I believe that our children were born with a cloud of confusion obscuring the road ahead. As parents we tried to clear a path and failed every time because nurturing these kids is virtually impossible for a family alone. We provide for and tend with care and, still, they fail. Not because we have abused them, but because they can’t do it. Why not? Who knows? Brain chemistry? Different wiring? They can’t do it (stay clean, stay out of trouble, avoid stress, function)- despite the heroic efforts parents make. These kids cannot behave they way society demands. They are ostracized before they have a chance and we, the scapegoats, are accused of poor parenting.
This vicious cycle of accusation and failure causes too many families with mentally ill members to implode. Fingers point to the drained and weary parents. Doctors look at us suspiciously. What did we do behind closed door? It makes me want to scream!!! NOTHING! STOP trying to place blame and concentrate on relieving my daughter’s symptoms.
The kids do pick up on this. We once received a letter from my daughter delineating our shortcomings as parents. This was done in a group therapy session. It was horrifying.
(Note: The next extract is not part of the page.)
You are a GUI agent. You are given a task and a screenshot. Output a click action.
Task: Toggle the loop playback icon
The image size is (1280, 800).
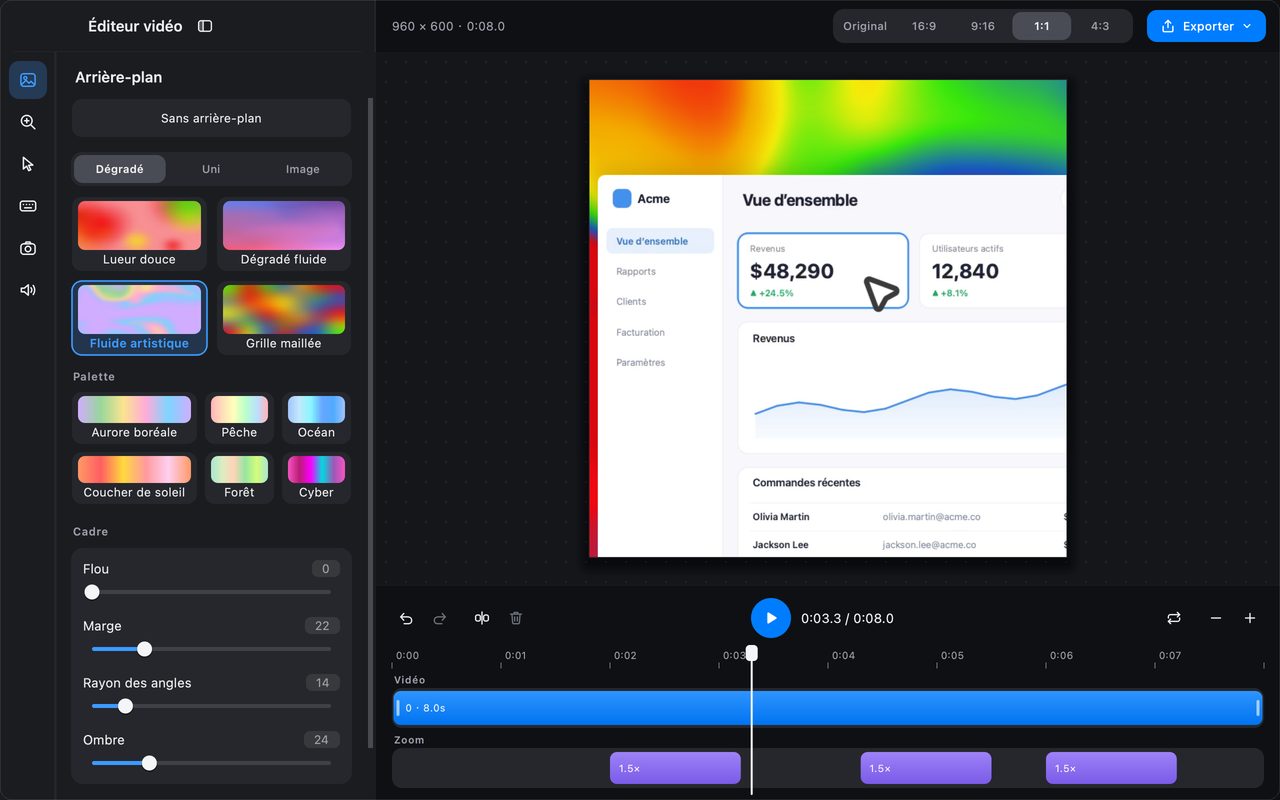(x=1174, y=618)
How did it go down? Did the counselor encourage the participants to “get if off” their chest? And, then, “Let’s send it to your unwitting parents and see if we get a reaction.” I nearly threw up. We were in the car on the way for a short get-away. I opened the letter. It was a huge pice of paper with the family tree drawn on it. The abominations each member of the family supposedly enacted on my daughter were in balloons next to their name. I could see how she got angrier as her writing got sloppier. Then, in a frenzy she folded it into an odd shape and stuffed it into an envelope.
We are not all saints. But, most of the parents I have met who are care-taking a mentally ill family member have given most of their livelihoods to treatment, have stay in jobs they don’t want in order to keep insurance, get little sleep, worry and fret over what they cannot change. We are accused of being lousy parents and we keep going.
The mentally ill are shamed and disgraced in this country. Someone as precious and vulnerable as my daughter wouldn’t have a fighting chance without the love and support of her family.